Friday, March 11, 2011

The Variety of Home Movie Formats


Courtesy Image Services, UO Libraries

My maternal grandfather (that would be Grandpa Anderson) first used 16mm film for his home movies, later moving to 8mm in the 1960s.  I remember shooting 8mm in the early 1970s and advancing to the new Super8 format, probably around 1973.  We had a dual projector that could show either 8mm or Super8, just by plugging in a few accessory pieces.  Moving to Super8 felt pretty sophisticated at the time – like upscaling from DVD to Blu-ray today.

When you find these standard “home movie” formats – 8 mm,  Super8, 9.5mm, and 16mm – in your basement or attic, you can safely assume they are cellulose acetate (safety) film as opposed to that infamous, unstable cellulose nitrate film.  Safety film has its own set of preservation challenges, but at least it won’t blow up your house.

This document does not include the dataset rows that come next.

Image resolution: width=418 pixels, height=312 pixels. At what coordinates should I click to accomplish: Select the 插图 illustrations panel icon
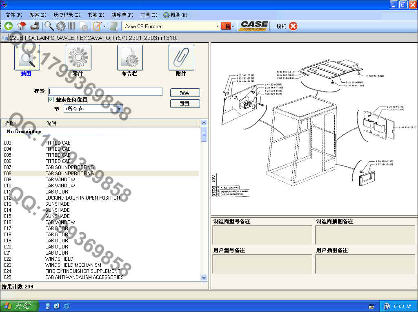27,58
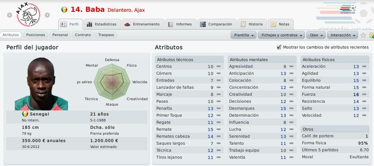The image size is (374, 166).
Task: Expand the Fichajes y contratos dropdown
Action: pyautogui.click(x=281, y=35)
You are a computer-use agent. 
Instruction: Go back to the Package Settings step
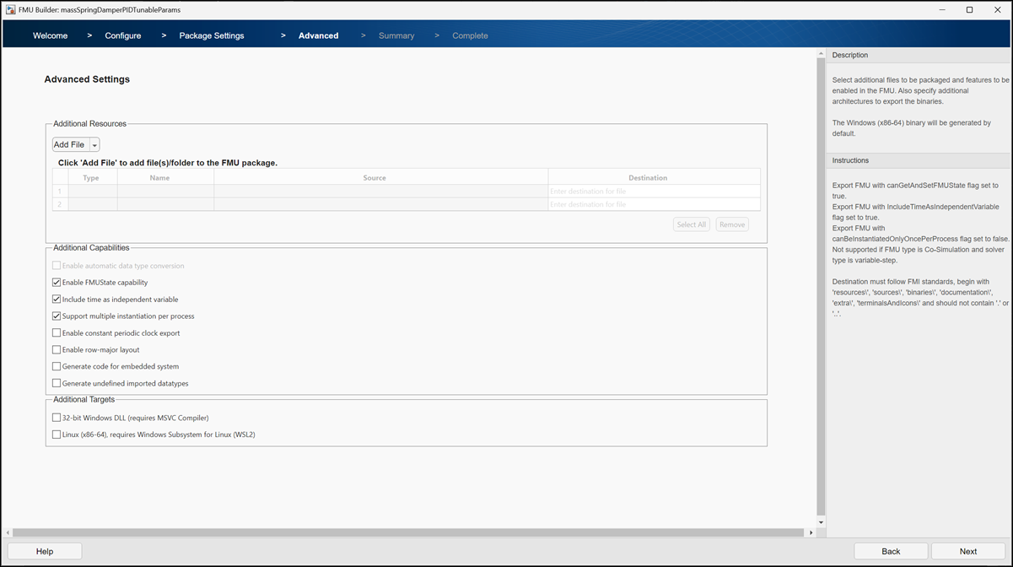tap(211, 35)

So what formats do you have?  Snowden Becker, co-founder of the annual international Home Movie Day event and the nonprofit Center for Home Movies, suggests using a “rule of thumb” in identifying film formats commonly found in family collections:

“Identifying formats is quite easy; there are several online guides that include visual examples, such as the Film ID Card from Northeast Historic Film.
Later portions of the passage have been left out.